ACTION ITEM ▸ Pull out every line of the listing below where "bubble" appears.

■ ■ ■ ■

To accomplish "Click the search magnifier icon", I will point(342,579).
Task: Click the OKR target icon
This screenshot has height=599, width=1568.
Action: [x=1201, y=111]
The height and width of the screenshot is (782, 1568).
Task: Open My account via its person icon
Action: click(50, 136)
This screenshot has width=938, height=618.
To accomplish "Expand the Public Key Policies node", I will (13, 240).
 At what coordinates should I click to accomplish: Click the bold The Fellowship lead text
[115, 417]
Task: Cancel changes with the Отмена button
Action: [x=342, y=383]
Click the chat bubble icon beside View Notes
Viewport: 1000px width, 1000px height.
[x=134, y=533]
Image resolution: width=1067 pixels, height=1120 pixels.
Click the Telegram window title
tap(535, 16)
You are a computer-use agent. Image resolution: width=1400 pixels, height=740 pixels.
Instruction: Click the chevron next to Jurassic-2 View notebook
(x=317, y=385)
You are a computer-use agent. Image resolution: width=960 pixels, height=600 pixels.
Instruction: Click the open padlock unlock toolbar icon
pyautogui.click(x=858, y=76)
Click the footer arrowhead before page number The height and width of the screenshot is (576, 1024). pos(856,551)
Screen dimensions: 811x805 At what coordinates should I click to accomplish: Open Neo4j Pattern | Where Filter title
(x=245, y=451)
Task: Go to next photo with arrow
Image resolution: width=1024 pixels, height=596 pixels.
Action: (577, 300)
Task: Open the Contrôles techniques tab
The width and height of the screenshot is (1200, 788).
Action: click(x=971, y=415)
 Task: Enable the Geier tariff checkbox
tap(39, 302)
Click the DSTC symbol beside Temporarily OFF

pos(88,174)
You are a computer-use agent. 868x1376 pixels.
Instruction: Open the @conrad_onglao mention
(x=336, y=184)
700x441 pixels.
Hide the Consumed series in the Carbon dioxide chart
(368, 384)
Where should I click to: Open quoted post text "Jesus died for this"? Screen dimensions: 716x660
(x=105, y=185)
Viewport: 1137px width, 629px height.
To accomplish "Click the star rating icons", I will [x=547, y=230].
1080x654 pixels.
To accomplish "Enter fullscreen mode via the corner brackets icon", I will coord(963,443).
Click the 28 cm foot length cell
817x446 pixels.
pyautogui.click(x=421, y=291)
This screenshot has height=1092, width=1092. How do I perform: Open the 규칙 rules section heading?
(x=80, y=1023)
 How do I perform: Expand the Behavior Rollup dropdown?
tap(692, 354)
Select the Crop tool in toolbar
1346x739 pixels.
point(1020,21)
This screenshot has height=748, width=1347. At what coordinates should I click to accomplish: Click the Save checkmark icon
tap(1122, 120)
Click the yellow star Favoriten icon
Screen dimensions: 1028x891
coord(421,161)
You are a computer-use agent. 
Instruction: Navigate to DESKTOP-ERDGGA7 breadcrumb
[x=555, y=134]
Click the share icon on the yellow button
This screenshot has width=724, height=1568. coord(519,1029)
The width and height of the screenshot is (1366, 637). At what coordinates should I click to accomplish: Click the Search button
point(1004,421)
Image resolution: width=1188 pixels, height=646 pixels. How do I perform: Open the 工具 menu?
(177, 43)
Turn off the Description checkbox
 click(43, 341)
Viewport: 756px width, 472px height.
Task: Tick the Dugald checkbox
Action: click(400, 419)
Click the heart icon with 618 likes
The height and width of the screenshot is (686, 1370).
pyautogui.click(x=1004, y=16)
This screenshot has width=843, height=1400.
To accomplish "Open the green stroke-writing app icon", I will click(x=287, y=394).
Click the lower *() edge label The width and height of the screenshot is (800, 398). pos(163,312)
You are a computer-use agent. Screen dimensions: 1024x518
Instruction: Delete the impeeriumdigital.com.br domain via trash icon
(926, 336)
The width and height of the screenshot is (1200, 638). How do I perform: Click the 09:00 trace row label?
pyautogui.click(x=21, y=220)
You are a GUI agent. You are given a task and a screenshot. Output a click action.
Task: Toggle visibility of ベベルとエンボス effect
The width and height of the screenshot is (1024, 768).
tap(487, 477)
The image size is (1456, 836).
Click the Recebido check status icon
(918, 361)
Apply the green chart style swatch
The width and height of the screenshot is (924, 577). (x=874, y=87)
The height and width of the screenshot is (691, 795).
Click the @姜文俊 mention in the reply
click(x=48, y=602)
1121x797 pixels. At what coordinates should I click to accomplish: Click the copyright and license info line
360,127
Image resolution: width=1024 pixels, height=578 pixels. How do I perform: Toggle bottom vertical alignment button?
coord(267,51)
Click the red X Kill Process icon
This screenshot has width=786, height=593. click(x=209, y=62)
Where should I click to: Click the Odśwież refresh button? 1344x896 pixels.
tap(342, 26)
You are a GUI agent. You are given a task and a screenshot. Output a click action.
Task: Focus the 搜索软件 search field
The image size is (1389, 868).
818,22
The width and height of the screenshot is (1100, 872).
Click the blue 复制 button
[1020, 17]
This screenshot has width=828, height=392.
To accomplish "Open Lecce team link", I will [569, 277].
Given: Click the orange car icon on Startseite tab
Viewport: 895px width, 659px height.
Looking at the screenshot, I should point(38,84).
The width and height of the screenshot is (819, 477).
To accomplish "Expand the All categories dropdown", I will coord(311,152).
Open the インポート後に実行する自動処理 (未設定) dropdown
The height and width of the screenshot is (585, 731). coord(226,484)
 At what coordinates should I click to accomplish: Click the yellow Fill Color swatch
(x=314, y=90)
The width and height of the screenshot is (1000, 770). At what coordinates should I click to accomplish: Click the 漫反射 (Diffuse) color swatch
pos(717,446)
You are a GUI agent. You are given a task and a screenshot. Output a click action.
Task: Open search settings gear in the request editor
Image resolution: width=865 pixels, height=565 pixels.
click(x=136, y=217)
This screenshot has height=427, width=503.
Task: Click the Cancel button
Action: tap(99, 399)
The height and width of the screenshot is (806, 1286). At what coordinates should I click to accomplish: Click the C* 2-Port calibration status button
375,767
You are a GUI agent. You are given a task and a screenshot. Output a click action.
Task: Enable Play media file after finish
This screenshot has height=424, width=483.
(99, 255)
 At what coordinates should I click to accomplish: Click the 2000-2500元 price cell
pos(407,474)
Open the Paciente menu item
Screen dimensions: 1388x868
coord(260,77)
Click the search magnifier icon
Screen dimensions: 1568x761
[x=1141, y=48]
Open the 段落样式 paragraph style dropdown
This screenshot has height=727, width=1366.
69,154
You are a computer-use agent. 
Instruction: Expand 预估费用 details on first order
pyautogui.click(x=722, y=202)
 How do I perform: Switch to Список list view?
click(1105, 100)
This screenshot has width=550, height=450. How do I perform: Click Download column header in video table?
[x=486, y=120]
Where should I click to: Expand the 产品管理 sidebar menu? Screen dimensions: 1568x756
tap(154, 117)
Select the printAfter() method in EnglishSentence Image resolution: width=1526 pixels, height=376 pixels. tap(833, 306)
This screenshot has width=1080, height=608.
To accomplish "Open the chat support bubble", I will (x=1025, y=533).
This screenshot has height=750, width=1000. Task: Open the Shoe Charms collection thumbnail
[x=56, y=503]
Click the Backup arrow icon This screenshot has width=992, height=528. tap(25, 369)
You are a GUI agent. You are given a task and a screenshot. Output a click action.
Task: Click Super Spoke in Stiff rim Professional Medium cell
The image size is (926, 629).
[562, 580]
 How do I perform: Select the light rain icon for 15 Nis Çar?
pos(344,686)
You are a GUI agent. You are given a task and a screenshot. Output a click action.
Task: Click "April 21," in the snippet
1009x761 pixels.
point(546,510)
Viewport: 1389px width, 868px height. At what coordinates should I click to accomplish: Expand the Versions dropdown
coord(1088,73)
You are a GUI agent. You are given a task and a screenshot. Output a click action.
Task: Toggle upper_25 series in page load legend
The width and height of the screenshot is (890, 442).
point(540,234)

■ ■ ■ ■

EXPECTED ANSWER ▸
Click the chat bubble icon beside View Notes
To accomplish "Open the chat support bubble", I will (x=1025, y=533).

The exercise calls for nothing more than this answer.